◆ PROBLEM DETAILS:
The records below are to be duplicated exactly as they appear.

DATA SECTION below:

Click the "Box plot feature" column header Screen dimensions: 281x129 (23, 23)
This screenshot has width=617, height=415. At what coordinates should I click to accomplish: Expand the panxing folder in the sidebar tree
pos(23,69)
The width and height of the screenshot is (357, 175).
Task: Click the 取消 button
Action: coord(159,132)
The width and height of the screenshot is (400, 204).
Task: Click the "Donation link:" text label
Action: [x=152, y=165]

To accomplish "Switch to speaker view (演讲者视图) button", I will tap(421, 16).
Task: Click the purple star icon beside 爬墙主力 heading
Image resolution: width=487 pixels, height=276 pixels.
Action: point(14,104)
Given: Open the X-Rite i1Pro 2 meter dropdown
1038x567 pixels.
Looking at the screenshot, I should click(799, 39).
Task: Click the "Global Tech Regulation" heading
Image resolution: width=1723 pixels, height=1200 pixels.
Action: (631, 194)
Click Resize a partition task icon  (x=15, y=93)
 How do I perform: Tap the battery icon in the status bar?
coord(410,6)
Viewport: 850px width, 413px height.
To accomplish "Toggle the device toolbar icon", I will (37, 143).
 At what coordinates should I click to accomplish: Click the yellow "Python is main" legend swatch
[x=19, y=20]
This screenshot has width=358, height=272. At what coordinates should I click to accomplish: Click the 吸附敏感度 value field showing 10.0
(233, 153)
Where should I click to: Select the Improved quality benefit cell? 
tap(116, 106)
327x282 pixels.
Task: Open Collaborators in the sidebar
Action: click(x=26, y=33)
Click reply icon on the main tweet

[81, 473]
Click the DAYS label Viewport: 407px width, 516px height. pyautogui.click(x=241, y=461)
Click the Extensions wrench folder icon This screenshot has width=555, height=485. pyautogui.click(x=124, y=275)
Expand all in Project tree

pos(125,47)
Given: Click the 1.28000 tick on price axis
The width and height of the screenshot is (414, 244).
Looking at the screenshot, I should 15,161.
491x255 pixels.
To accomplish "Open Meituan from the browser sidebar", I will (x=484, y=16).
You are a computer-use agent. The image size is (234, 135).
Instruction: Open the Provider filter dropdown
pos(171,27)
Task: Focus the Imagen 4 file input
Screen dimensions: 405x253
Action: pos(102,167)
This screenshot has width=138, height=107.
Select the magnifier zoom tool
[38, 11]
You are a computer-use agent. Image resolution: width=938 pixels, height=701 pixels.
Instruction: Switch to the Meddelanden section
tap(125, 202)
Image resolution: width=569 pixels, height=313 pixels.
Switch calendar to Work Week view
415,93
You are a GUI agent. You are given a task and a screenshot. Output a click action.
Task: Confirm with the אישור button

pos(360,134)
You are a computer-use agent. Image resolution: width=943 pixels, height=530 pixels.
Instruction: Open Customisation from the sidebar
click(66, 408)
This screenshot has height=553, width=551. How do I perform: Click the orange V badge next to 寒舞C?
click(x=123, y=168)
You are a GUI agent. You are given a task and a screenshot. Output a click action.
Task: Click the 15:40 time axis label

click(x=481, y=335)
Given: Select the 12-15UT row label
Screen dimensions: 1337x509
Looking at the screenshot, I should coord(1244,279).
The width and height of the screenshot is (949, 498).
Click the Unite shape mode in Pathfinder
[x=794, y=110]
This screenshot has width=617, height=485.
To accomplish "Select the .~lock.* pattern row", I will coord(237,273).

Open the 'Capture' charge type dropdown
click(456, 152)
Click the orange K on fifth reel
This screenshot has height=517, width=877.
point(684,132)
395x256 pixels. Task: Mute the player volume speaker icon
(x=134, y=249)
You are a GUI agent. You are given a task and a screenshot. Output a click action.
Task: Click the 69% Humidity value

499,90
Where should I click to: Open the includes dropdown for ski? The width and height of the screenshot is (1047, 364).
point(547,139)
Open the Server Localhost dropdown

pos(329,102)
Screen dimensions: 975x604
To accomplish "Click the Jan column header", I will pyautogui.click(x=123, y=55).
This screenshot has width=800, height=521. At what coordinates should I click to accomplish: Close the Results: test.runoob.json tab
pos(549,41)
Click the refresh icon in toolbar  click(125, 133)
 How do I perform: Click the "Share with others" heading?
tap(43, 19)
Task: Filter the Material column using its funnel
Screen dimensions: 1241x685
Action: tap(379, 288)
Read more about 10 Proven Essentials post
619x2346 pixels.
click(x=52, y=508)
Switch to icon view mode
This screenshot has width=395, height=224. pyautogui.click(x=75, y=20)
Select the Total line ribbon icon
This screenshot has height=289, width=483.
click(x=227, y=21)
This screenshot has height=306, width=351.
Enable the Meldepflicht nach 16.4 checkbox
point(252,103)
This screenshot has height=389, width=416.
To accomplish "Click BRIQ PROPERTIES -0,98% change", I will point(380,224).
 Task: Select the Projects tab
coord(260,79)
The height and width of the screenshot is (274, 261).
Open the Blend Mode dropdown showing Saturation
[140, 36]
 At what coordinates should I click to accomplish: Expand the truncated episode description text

End of DATA SECTION.

◆ TASK RESULT:
Click the "Box plot feature" column header Screen dimensions: 281x129 (23, 23)
This screenshot has width=617, height=415. At what coordinates should I click to accomplish: Expand the panxing folder in the sidebar tree
pos(23,69)
The width and height of the screenshot is (357, 175).
Task: Click the 取消 button
Action: coord(159,132)
The width and height of the screenshot is (400, 204).
Task: Click the "Donation link:" text label
Action: [x=152, y=165]

To accomplish "Switch to speaker view (演讲者视图) button", I will tap(421, 16).
Task: Click the purple star icon beside 爬墙主力 heading
Image resolution: width=487 pixels, height=276 pixels.
Action: point(14,104)
Given: Open the X-Rite i1Pro 2 meter dropdown
1038x567 pixels.
Looking at the screenshot, I should click(799, 39).
Task: Click the "Global Tech Regulation" heading
Image resolution: width=1723 pixels, height=1200 pixels.
Action: (631, 194)
Click Resize a partition task icon  (x=15, y=93)
 How do I perform: Tap the battery icon in the status bar?
coord(410,6)
Viewport: 850px width, 413px height.
To accomplish "Toggle the device toolbar icon", I will (37, 143).
 At what coordinates should I click to accomplish: Click the yellow "Python is main" legend swatch
[x=19, y=20]
This screenshot has width=358, height=272. At what coordinates should I click to accomplish: Click the 吸附敏感度 value field showing 10.0
(233, 153)
Where should I click to: Select the Improved quality benefit cell? 
tap(116, 106)
327x282 pixels.
Task: Open Collaborators in the sidebar
Action: click(x=26, y=33)
Click reply icon on the main tweet

[81, 473]
Click the DAYS label Viewport: 407px width, 516px height. pyautogui.click(x=241, y=461)
Click the Extensions wrench folder icon This screenshot has width=555, height=485. pyautogui.click(x=124, y=275)
Expand all in Project tree

pos(125,47)
Given: Click the 1.28000 tick on price axis
The width and height of the screenshot is (414, 244).
Looking at the screenshot, I should 15,161.
491x255 pixels.
To accomplish "Open Meituan from the browser sidebar", I will (x=484, y=16).
You are a computer-use agent. The image size is (234, 135).
Instruction: Open the Provider filter dropdown
pos(171,27)
Task: Focus the Imagen 4 file input
Screen dimensions: 405x253
Action: pos(102,167)
This screenshot has width=138, height=107.
Select the magnifier zoom tool
[38, 11]
You are a computer-use agent. Image resolution: width=938 pixels, height=701 pixels.
Instruction: Switch to the Meddelanden section
tap(125, 202)
Image resolution: width=569 pixels, height=313 pixels.
Switch calendar to Work Week view
415,93
You are a GUI agent. You are given a task and a screenshot. Output a click action.
Task: Confirm with the אישור button

pos(360,134)
You are a computer-use agent. Image resolution: width=943 pixels, height=530 pixels.
Instruction: Open Customisation from the sidebar
click(66, 408)
This screenshot has height=553, width=551. How do I perform: Click the orange V badge next to 寒舞C?
click(x=123, y=168)
You are a GUI agent. You are given a task and a screenshot. Output a click action.
Task: Click the 15:40 time axis label

click(x=481, y=335)
Given: Select the 12-15UT row label
Screen dimensions: 1337x509
Looking at the screenshot, I should coord(1244,279).
The width and height of the screenshot is (949, 498).
Click the Unite shape mode in Pathfinder
[x=794, y=110]
This screenshot has width=617, height=485.
To accomplish "Select the .~lock.* pattern row", I will coord(237,273).

Open the 'Capture' charge type dropdown
click(456, 152)
Click the orange K on fifth reel
This screenshot has height=517, width=877.
point(684,132)
395x256 pixels. Task: Mute the player volume speaker icon
(x=134, y=249)
You are a GUI agent. You are given a task and a screenshot. Output a click action.
Task: Click the 69% Humidity value

499,90
Where should I click to: Open the includes dropdown for ski? The width and height of the screenshot is (1047, 364).
point(547,139)
Open the Server Localhost dropdown

pos(329,102)
Screen dimensions: 975x604
To accomplish "Click the Jan column header", I will pyautogui.click(x=123, y=55).
This screenshot has width=800, height=521. At what coordinates should I click to accomplish: Close the Results: test.runoob.json tab
pos(549,41)
Click the refresh icon in toolbar  click(125, 133)
 How do I perform: Click the "Share with others" heading?
tap(43, 19)
Task: Filter the Material column using its funnel
Screen dimensions: 1241x685
Action: tap(379, 288)
Read more about 10 Proven Essentials post
619x2346 pixels.
click(x=52, y=508)
Switch to icon view mode
This screenshot has width=395, height=224. pyautogui.click(x=75, y=20)
Select the Total line ribbon icon
This screenshot has height=289, width=483.
click(x=227, y=21)
This screenshot has height=306, width=351.
Enable the Meldepflicht nach 16.4 checkbox
point(252,103)
This screenshot has height=389, width=416.
To accomplish "Click BRIQ PROPERTIES -0,98% change", I will point(380,224).
 Task: Select the Projects tab
coord(260,79)
The height and width of the screenshot is (274, 261).
Open the Blend Mode dropdown showing Saturation
[140, 36]
 At what coordinates should I click to accomplish: Expand the truncated episode description text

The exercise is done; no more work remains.